## ACTIVITY
Go over the material below and report every line that contains the word "computer".

## EXTRACTED MATERIAL
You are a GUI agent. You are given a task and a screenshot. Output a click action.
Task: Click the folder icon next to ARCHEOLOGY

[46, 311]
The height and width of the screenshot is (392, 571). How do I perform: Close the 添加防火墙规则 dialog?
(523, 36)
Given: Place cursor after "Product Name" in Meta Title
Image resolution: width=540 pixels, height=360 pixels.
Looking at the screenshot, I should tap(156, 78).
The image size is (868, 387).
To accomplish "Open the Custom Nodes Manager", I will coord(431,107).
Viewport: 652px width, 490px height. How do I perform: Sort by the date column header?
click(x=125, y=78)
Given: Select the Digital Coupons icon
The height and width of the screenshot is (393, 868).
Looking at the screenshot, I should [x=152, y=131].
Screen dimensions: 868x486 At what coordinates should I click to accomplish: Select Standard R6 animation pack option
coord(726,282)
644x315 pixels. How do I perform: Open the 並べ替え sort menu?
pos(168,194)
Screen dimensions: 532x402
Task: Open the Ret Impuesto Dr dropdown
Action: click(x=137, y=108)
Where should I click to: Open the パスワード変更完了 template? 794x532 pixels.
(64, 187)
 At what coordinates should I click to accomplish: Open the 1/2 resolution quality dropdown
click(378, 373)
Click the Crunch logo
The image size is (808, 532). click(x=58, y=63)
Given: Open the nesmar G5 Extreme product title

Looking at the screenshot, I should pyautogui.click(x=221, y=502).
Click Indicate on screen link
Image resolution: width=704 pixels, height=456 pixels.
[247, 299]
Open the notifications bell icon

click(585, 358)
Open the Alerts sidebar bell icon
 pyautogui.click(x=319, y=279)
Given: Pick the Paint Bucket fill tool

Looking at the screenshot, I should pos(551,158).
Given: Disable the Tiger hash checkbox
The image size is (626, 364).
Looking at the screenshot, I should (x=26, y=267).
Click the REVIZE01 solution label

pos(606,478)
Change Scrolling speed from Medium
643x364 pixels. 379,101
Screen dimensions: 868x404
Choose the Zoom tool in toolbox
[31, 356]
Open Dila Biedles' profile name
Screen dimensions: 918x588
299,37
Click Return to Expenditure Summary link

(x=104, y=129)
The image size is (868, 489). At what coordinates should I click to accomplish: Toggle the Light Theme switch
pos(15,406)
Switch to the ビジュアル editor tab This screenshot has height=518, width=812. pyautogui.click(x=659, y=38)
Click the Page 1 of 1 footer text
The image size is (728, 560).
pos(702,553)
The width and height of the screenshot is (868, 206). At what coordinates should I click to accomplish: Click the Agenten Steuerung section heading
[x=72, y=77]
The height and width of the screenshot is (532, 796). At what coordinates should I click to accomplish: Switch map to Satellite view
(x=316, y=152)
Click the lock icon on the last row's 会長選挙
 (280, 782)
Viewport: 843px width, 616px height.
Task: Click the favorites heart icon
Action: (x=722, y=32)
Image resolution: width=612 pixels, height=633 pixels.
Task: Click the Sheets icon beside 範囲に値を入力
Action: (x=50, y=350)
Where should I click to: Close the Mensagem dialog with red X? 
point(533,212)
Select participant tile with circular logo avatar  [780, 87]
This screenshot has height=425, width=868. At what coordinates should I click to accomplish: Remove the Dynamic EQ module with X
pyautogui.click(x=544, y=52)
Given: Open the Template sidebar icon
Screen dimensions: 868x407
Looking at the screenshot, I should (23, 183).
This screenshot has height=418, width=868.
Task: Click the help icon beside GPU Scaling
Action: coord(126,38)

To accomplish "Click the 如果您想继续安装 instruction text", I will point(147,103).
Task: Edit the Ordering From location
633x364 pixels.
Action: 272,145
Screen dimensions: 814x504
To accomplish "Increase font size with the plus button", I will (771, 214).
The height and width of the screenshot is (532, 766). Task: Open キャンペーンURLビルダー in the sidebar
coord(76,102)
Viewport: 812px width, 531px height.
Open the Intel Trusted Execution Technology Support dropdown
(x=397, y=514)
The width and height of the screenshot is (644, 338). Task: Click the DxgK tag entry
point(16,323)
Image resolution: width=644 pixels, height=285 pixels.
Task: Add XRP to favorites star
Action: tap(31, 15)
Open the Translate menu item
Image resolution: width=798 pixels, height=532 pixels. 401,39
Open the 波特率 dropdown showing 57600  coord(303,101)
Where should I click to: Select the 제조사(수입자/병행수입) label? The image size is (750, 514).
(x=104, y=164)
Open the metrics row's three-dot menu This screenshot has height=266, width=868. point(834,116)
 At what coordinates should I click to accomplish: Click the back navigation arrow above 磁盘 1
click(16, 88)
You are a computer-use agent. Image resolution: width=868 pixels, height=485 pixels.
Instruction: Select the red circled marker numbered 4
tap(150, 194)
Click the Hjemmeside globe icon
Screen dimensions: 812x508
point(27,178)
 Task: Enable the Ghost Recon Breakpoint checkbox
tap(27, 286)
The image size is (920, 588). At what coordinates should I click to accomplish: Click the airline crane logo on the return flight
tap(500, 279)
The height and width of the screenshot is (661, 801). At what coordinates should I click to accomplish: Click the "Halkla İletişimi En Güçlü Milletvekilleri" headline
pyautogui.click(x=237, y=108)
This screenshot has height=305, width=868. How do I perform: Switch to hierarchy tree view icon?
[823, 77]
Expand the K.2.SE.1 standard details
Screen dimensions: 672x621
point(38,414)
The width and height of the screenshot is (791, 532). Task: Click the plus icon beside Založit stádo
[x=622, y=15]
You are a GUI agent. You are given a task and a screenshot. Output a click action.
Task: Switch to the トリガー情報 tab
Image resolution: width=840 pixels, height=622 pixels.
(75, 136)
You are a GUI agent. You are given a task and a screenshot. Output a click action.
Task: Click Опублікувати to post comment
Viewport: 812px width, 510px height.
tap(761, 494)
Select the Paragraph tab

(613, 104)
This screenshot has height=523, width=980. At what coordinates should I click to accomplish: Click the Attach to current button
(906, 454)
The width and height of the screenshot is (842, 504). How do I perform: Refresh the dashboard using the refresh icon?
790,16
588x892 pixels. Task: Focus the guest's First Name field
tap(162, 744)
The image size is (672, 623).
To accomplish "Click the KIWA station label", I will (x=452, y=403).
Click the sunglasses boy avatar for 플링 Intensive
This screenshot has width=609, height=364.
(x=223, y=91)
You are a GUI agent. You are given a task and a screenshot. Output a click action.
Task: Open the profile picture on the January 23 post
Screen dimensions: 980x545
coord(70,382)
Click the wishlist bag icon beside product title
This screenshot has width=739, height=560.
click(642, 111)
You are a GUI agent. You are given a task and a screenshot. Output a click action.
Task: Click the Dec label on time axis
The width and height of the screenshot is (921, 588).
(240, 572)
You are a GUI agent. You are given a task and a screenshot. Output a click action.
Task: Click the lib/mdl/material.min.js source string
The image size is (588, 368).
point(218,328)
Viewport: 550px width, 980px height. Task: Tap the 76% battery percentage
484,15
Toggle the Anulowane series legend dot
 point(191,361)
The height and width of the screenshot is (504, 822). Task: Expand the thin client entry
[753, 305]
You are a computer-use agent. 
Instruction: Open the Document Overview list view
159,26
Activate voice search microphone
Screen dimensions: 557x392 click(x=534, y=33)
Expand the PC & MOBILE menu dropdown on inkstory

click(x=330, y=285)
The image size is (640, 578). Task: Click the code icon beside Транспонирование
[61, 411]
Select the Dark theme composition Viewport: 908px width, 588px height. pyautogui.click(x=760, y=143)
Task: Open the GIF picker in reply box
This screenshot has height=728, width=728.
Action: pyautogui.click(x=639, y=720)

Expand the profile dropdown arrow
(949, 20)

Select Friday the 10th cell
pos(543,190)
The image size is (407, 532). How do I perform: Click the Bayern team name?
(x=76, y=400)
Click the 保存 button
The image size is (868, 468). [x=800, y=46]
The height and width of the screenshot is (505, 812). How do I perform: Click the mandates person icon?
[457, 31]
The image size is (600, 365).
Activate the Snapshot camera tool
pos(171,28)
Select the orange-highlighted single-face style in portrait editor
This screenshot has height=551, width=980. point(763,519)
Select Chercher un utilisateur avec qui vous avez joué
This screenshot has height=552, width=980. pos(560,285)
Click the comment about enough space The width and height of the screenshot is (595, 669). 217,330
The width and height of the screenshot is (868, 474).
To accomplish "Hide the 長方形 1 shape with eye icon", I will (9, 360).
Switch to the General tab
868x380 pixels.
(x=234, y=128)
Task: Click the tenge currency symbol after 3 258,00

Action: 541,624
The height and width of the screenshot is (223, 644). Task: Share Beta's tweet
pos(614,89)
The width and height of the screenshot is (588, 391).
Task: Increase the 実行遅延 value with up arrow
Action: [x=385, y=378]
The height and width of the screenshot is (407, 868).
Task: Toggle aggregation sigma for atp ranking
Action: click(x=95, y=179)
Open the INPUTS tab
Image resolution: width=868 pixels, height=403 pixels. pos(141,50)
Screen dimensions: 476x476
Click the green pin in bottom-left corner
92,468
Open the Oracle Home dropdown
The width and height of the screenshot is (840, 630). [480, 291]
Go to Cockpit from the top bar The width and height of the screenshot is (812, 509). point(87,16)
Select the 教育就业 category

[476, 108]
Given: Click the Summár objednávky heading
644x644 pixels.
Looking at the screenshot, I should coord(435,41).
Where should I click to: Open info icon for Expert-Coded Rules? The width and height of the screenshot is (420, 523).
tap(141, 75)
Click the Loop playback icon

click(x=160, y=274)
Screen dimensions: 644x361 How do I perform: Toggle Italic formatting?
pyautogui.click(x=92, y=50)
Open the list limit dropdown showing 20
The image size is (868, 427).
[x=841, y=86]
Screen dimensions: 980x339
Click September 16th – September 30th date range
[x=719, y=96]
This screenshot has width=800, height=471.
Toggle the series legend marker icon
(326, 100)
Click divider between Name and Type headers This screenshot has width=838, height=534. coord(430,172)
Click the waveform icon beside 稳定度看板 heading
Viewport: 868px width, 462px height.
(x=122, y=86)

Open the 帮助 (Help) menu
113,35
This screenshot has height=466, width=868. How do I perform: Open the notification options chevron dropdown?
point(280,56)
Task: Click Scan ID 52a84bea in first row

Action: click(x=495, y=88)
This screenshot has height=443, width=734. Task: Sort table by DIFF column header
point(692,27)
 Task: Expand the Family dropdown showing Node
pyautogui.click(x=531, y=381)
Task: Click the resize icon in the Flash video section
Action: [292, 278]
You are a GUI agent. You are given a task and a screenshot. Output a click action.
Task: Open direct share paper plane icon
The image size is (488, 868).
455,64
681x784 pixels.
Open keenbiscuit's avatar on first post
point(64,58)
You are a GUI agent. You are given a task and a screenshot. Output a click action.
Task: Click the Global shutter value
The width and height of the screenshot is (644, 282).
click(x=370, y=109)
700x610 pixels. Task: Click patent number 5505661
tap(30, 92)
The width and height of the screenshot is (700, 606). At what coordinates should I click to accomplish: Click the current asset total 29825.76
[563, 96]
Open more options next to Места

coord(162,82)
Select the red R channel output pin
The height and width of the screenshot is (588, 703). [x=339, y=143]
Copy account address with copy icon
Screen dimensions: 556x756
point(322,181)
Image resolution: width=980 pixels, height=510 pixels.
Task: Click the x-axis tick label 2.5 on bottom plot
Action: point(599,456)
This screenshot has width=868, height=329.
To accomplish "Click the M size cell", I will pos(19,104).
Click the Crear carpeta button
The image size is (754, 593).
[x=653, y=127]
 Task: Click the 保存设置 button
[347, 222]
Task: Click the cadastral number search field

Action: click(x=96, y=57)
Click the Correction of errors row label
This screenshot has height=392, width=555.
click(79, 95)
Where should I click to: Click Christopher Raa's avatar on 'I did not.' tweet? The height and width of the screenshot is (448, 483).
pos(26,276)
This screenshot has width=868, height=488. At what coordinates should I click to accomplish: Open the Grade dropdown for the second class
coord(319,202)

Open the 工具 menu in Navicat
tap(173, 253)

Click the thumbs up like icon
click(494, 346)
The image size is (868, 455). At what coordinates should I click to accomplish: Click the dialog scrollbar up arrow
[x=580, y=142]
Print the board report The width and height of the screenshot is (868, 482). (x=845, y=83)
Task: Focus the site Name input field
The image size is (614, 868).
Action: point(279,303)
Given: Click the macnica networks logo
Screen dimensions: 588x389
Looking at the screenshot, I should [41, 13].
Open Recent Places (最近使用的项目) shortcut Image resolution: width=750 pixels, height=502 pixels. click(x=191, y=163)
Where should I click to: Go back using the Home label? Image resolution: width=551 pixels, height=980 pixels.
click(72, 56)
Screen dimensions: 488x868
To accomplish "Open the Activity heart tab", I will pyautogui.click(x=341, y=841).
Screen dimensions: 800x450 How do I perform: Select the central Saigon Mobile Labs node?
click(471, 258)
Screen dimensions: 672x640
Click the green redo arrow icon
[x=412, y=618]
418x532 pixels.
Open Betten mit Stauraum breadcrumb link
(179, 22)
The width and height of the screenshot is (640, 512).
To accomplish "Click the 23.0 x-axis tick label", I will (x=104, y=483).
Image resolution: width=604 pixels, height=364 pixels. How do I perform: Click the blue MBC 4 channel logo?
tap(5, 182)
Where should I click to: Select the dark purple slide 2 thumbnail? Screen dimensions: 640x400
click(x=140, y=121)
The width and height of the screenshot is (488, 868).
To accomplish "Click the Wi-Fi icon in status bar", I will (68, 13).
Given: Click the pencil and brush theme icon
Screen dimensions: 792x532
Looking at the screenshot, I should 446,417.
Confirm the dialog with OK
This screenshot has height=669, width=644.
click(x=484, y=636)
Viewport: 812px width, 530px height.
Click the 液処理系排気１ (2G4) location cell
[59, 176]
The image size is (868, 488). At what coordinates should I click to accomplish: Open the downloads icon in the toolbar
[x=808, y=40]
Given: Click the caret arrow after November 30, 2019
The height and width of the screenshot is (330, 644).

## WRITTEN REPLY
You are a computer-use agent. Image resolution: width=868 pixels, height=485 pixels.
You are a computer-use agent. 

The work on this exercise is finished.